Materiality Analysis

For this 2012–13 Sustainability Report, Ford conducted an update of our materiality analysis, adding key inputs, replacing outdated inputs and gathering feedback from internal experts. In addition, a Ceres Stakeholder Committee reviewed this analysis and provided feedback. The analysis will be updated again for our 2014–15 report.

In the current analysis, climate change issues remained at the highest level of concern for Ford and external stakeholders. Water and supply chain issues, which rose to the highest level of importance for both Ford and external stakeholders in the last materiality analysis, remained highly important.

In addition, in the two years since our last analysis, some new issues emerged, some dropped out and others were recast or reorganized. Significant changes included the following:

  • Financial issues have been at the highest level of importance to Ford and external stakeholders for the past three materiality analyses (spanning six years). This year, for the first time since 2006, financial issues dropped to the mid level of concern for non-Ford stakeholders, moving them from the “top right” box of our materiality matrix to the “middle right” box. This is likely a reflection of Ford’s strong and consistent improvements in financial performance. Nonetheless, financial health remains a critical issue to Ford and a central focus of our overall strategy and everyday activities. Therefore, we will continue to report on it as a highly material issue in this report.

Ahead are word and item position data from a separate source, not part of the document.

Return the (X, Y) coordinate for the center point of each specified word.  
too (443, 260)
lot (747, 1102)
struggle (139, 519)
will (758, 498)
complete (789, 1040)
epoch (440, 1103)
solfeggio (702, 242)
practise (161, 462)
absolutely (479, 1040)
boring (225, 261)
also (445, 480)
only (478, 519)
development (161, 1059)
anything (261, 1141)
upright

  • The governance issue of Ford’s strategy for addressing human rights in our own operations and throughout our supply chain increased to the highest level of priority for non-Ford stakeholders. This was due to increased importance of this issue to communities, investors and customers. This issue was already at the highest level of concern for Ford, but this change moves the issue to the “upper right” box of the material issues matrix. We already report on governance in detail in this Sustainability Report, including Ford’s approach to human rights, and we will continue to do so based on the increased importance of these issues to external stakeholders.

  • Water issues were reorganized to reflect water impacts in three key areas: on local communities; from and on Ford operations, and from Ford’s product design decisions. All three of these issues were of the highest concern to Ford and external stakeholders.

  • Vehicle safety moved down in importance to stakeholders to a medium level of concern but remained at the highest level of concern for Ford. This likely reflects a view that automakers, including Ford, are managing vehicle safety issues well.

  • Supply chain issues, especially those related to the sustainability of raw materials and the environmental and human rights performance of suppliers, remained at the highest level of importance for Ford and other stakeholders. In this year’s analysis, a new category of supply chain issues was added relating to Ford’s approach to identifying and managing supply chain sustainability risks – including raw materials sustainability – and Ford’s process for promoting, assessing and remediating sustainability performance among suppliers.

  • Issues associated with Ford’s sustainability strategy, management and governance also increased to the highest level of importance for non-Ford stakeholders, moving this issue to the “upper right” box on the material issues matrix. In our last sustainability report, we reorganized and increased our discussion of Ford’s sustainability strategy, management and governance processes based on informal assessment that these issues were increasing in importance to Ford and Ford stakeholders. This analysis confirms those informal assessments.